Extract provided.
- Opening Delimiter -

A density curve gives you the shape of the distribution at a glance. Look for:

Peaks (modes). One hump means the data cluster around a single typical value. Two humps (bimodal) usually mean you have mixed two populations that belong in separate groups, an early-era and a late-era cohort, say, and the average between the peaks describes nobody.
Skew. A long tail to the right (a few large values pulling the curve out) is right skew; a long left tail is left skew. Skew tells you whether the mean and the median will agree, and whether a log transform might help downstream.
Width. A tall, narrow curve means the values are tightly concentrated; a low, broad curve means they are spread out. The height is not a count, so do not read a taller curve as “more patients.”

One thing to keep in the back of your mind: the curve depends on a smoothing choice called the bandwidth, and the same data can look smoother or bumpier depending on it. We come back to that in the pitfalls.

14.5 Variations

14.5.1 Grouped density

Mapping the grouping variable to fill overlays one density curve per group, with transparency so the overlapping regions stay readable. This is the comparison you actually want most of the time: not “what does this variable look like” but “does it look different across valve morphologies?”

ggplot(dat, aes(x = .data[[num]], fill = .data[[grp]])) +
  geom_density(alpha = 0.5) +
  labs(
    title = "Density by group",
    x = num,
    y = "Density",
    fill = grp
  ) +
  theme_hv_manuscript()

Figure 14.2: Overlaid density curves by valve morphology, each normalised to area one so groups of different sizes compare on shape

Because each curve integrates to one, a small group and a large group are drawn on the same footing. That is the right default for comparing shape, but it also hides how many patients sit under each curve, which is the trap we flag below.

14.5.2 Tuning the bandwidth

The single most consequential knob is the bandwidth, passed through adjust (a multiplier on the automatic bandwidth). Drawing two settings side by side is the honest way to show how much of a bump is signal and how much is the smoother.

ggplot(dat, aes(x = .data[[num]])) +
  geom_density(aes(colour = "wiggly (adjust = 0.4)"),
               adjust = 0.4, fill = NA, linewidth = 0.8) +
  geom_density(aes(colour = "smooth (adjust = 1.5)"),
               adjust = 1.5, fill = NA, linewidth = 0.8) +
  scale_colour_manual(values = c("wiggly (adjust = 0.4)" = "firebrick",
                                 "smooth (adjust = 1.5)" = "steelblue"),
                      name = "Bandwidth") +
  labs(
    title = "Same data, two bandwidths",
    x = num,
    y = "Density"
  ) +
  theme_hv_manuscript()

Figure 14.3: The same data drawn at a narrow and a wide bandwidth, showing how the smoothing choice shapes apparent structure

If a feature survives both settings it is probably real; if it appears only at the small bandwidth it is probably noise the smoother stopped hiding.

- Closing Delimiter -

To do. In the density curve text above, through which argument is the bandwidth passed, and what does that argument do?

(Stored data)
- Opening Delimiter -

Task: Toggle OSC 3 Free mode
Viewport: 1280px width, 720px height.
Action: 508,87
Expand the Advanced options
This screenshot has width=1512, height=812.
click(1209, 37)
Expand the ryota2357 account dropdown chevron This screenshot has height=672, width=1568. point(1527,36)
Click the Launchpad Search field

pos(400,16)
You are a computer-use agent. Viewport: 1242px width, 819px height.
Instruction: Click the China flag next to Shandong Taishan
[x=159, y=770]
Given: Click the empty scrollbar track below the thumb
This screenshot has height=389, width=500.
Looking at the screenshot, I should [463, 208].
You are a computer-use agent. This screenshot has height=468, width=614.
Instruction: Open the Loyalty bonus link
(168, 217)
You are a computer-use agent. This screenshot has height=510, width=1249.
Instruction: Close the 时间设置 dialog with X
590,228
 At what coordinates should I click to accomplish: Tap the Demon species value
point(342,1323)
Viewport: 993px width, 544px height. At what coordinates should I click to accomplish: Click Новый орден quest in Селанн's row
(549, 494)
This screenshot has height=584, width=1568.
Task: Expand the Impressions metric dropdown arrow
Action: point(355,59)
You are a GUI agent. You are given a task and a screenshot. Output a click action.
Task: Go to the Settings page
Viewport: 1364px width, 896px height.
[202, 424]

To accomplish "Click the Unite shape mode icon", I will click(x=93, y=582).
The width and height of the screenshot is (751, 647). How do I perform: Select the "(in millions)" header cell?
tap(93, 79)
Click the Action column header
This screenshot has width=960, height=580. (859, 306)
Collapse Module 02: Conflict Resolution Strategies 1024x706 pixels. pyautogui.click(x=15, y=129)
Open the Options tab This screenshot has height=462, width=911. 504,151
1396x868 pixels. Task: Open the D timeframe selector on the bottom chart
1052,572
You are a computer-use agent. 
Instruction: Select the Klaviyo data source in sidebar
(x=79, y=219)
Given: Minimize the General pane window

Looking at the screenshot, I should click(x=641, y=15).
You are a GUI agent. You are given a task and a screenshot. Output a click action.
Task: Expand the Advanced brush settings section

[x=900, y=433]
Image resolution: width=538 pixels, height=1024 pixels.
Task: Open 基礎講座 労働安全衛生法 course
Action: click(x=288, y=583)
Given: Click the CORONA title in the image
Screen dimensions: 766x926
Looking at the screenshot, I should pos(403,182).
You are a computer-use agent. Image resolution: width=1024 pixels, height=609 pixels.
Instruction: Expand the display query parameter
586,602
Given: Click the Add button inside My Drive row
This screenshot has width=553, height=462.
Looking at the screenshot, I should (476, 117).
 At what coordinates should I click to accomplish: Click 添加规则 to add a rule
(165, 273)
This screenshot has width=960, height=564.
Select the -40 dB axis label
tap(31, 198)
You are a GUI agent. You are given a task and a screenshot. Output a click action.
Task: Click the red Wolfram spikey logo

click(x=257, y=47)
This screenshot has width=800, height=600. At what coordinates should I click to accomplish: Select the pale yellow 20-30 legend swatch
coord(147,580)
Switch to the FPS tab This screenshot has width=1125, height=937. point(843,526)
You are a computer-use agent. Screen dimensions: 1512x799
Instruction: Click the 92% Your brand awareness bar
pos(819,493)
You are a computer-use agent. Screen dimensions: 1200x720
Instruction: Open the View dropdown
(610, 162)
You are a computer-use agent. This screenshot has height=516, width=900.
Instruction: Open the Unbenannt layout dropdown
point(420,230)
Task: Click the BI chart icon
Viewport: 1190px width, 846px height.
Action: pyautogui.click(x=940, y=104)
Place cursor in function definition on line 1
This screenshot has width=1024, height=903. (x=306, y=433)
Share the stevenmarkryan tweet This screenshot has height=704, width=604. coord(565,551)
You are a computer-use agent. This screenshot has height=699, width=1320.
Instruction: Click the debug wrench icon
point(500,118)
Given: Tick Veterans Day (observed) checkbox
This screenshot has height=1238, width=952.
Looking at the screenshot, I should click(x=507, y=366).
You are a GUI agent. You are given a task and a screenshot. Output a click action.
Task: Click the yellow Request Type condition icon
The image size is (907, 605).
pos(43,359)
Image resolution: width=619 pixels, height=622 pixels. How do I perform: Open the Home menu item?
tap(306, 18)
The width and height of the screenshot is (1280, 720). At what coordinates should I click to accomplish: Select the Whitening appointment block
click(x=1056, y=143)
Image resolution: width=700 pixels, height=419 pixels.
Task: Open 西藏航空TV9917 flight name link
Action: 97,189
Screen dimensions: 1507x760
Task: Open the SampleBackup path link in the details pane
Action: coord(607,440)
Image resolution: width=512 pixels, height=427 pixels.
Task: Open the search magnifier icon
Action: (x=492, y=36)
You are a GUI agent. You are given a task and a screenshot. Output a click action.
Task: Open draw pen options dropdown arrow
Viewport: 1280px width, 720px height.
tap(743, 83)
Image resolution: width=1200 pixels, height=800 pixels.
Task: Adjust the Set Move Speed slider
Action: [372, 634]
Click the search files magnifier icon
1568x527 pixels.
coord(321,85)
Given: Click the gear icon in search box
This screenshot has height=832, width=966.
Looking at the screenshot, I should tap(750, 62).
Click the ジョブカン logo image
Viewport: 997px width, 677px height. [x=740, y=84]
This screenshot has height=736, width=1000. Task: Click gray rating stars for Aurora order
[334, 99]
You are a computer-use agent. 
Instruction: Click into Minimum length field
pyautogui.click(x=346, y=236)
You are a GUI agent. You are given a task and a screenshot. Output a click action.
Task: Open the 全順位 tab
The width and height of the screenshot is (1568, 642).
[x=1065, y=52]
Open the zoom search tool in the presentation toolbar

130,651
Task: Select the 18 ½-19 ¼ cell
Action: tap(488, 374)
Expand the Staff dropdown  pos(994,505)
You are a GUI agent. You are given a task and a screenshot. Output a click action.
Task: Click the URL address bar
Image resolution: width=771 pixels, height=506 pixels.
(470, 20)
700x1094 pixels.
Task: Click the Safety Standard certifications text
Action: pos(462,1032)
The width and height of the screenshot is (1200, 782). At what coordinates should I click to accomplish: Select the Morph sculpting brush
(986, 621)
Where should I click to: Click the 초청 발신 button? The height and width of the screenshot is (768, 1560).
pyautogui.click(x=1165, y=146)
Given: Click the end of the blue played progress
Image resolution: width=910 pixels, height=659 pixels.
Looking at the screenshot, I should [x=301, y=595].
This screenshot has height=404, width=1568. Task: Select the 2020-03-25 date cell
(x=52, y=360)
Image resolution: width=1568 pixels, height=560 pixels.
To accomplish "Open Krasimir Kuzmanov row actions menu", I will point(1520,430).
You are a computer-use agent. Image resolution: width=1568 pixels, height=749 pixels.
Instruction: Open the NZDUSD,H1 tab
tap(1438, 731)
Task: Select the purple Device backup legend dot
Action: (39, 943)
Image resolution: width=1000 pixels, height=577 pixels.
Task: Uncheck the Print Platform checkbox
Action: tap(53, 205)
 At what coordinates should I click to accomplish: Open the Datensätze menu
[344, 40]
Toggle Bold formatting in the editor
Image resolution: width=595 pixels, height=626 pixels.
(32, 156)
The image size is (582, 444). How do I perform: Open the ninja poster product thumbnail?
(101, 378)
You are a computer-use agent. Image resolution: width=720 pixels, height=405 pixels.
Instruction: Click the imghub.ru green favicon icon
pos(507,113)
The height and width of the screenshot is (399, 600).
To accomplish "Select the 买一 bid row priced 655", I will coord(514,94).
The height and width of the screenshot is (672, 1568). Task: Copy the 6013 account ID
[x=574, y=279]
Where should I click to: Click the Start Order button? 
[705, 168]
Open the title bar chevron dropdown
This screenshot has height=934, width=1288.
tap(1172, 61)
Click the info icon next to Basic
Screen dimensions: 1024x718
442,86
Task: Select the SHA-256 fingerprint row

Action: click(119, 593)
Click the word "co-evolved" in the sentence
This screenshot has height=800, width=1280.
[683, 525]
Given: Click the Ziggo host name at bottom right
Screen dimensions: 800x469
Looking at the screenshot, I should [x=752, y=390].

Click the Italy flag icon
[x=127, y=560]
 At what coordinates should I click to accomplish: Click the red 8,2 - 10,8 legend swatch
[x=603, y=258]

- Closing Delimiter -

Result of this exercise. The bandwidth is passed through adjust, which acts as a multiplier on the automatic bandwidth.